Severed Savior - Servile Insurrection
Technical Brutal Death Metal
11 songs (34:39)
Release year: 2008
Severed Savior, Willowtip
Reviewed by Kyle

2008 was a fantastic year for technical death metal fans. New releases from Arsis, Psycroptic, Spawn Of Possession and Origin, plus a new Cynic album? Sweet! But 2009 has thus far failed to impress me on the same level that 2008 did. We have had some very good albums from bands like Obscura and Gorod, along with an overrated release from The Faceless, but at this point this year hasn’t held nearly as many quality tech death albums as I had anticipated (I’m still hoping for that new Necrophagist album though!). So in the current absence of a wave of tech death like we had last year, I went searching for technical death albums from earlier years. I discovered some great albums from amazing bands that I’d never heard of before, my favorite of these being Severed Savior.

Severed Savior is a brutal technical death metal band (Bet you didn’t see that one coming) from San Francisco, California. Their arsenal consists of typical death metal growls, lyrics about death and Anti-Christianity, loads of blastbeats, chug-tastic riffs, lots of sweeps, and endless tempo changes. Sounds like pretty standard stuff, right? Wrong. Rather than playing technical death metal that just so happens to be brutal (like most tech death bands), Severed Savior plays standard brutal death metal with a great deal of technicality added in. It sounds much better in practice than it does on paper, and rather than hearing a 45-minute suspended train crash of all the different instruments colliding in chaos that we hear with so many other tech death albums, Severed Savior provides us with eleven perfectly paced tracks in the form of their second full-length release, Servile Insurrection.

The album opens with the song Question, which is probably my favorite track on Servile Insurrection.
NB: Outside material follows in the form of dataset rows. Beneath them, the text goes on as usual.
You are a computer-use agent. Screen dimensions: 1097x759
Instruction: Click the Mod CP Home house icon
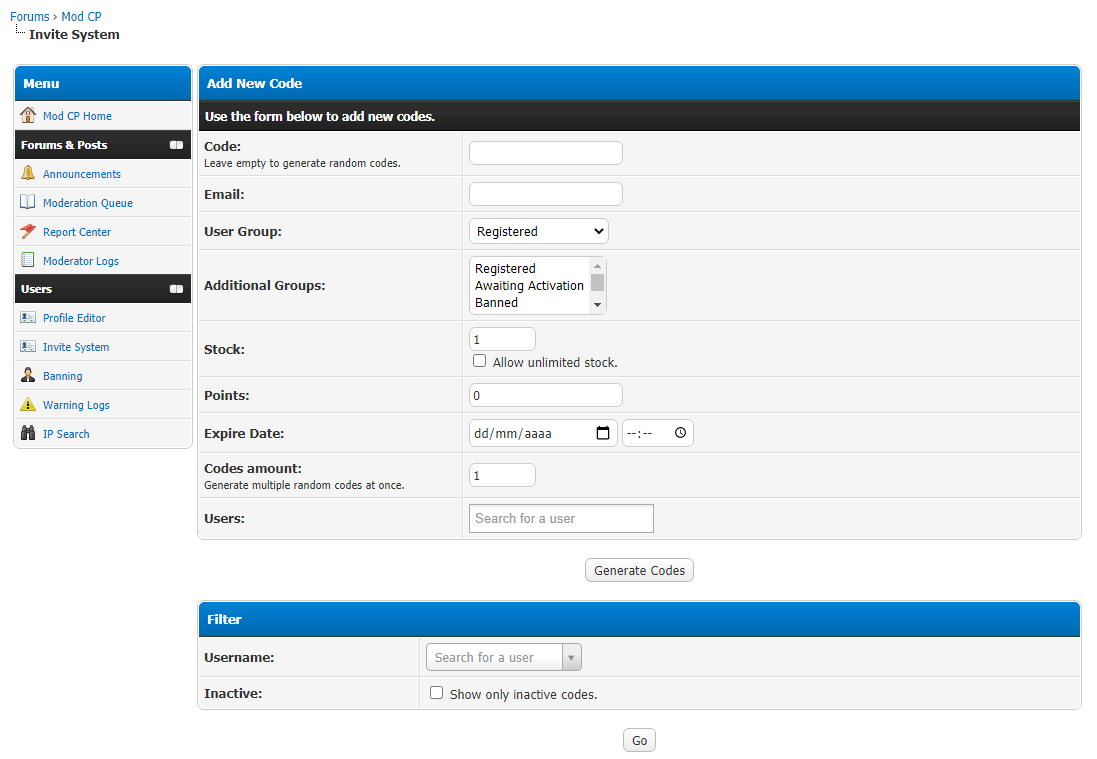[x=28, y=116]
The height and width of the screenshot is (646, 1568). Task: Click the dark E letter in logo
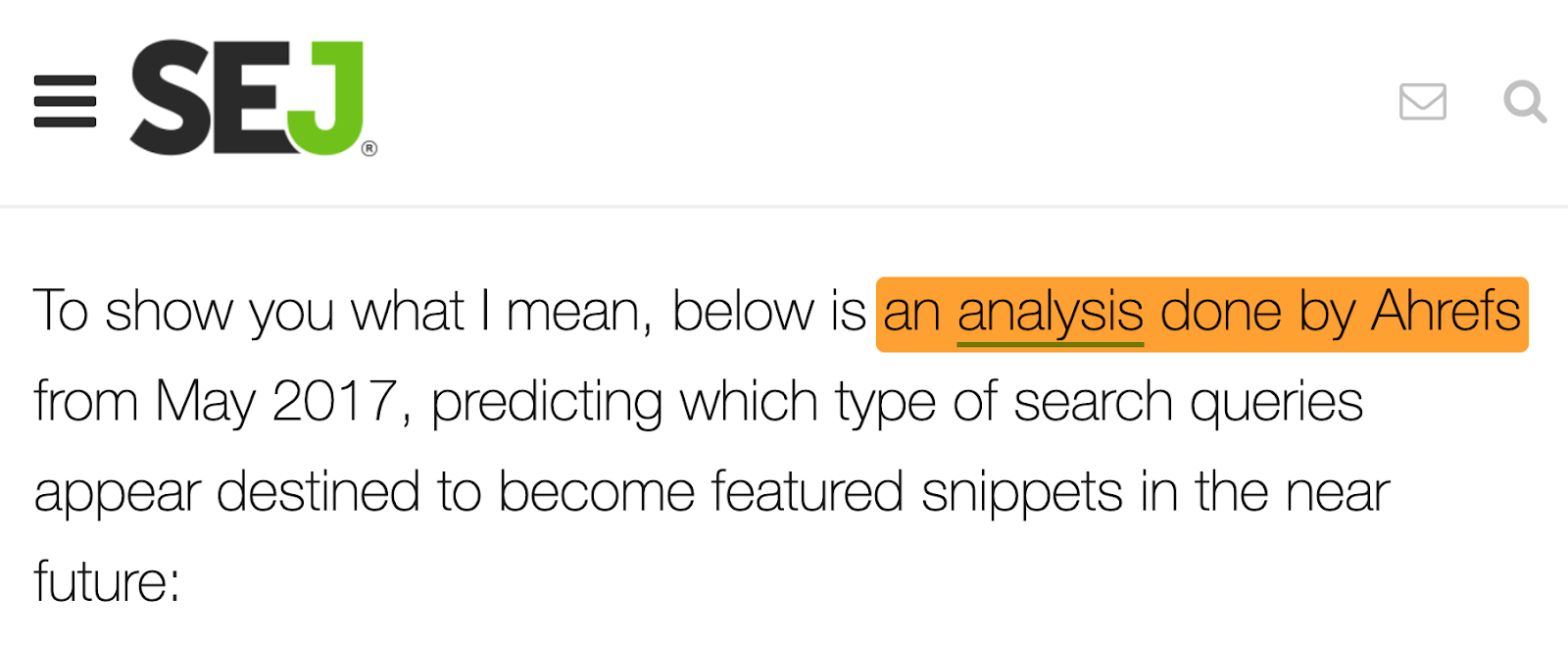coord(252,98)
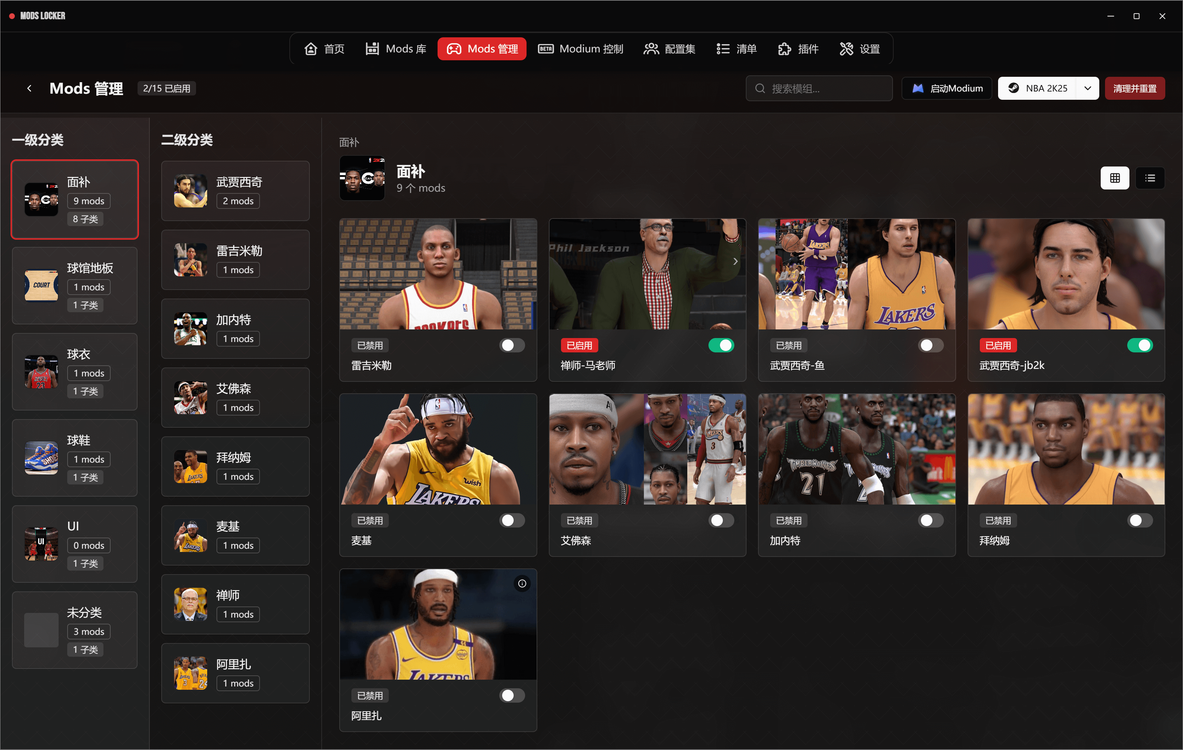Click the 球馆地板 court category icon
The width and height of the screenshot is (1183, 750).
(41, 286)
The lyrics are about the ongoing war between scientists and Christians about whether or not God exists, and it is VERY obvious which side of the debate Severed Savior is on (Hell, just look at the name of the band!). The lyrics are nothing you havn’t heard before, really, but the music is phenomenal. Question begins with a slow, chugging brutal death riff that pulls you into not only the track, but into the entire album, and from there on the music never lets up. While the riffs themselves may not be too original, the way Severed Savior intertwines them with the drums, vocals, and lead guitar is something that must be heard. I’ve never really heard a band like this, and while Severed Savior may seem like a rather standard tech death band on the surface, listening to Servile Insurrection several times and really dissecting the music has its rewards. The songs themselves are, for the most part, fairly diverse; Some tracks rely heavily on technicality and lots of tempo changes (Question, Servile Insurrection), and others on sheer brutality (Spoils Of War and Fecalphiliac, the latter of which being one of the most disgusting songs I’ve ever heard). Deadspeak is another favorite of mine, with some pretty cool riffs and tempo changes, combined with large amounts of brutality. I also really like Severed Savior's solos; they aren’t overly complex, and are often groovy and bluesy sounding, which oddly enough fits well with the music.

As with almost every album in existence, however, there’s a few things I don’t particularly like about this record. My biggest complaint is the vocals; they aren’t bad, really, but it’s the same exact growl you’ve heard on a million other death metal albums, and the vocalist never changes his technique. No shouts, no high-pitched screams, just lots and lots of growling that can start to grate on you after awhile. I also don’t like how the two interludes (Hemorrhagic Gastroenteritis and Intervallo Del Tradimento) are placed right next to each other as the fifth and sixth tracks, respectively. The first interlude isn’t very necessary anyway; it’s just fifty-seven seconds of instrumental tech death riffs that the band apparently couldn’t fit into any of the nine “Real” songs on Servile Insurrection. The second interlude is pretty good though, with no less than three acoustic guitars playing in harmony with no vocals, bass, or drums present. It sounds great, and it’s hauntingly beautiful, but it’s a tad too short and is positioned at the worst possible place on the album. My last little complaint is the jazz-fusion breaks that occasionally appear on a few tracks; they seem rather unnecessary to me, and the only reason that I can think of as to why they’re there is to pay homage to the dozens of other tech death bands that have done the same thing before, only better.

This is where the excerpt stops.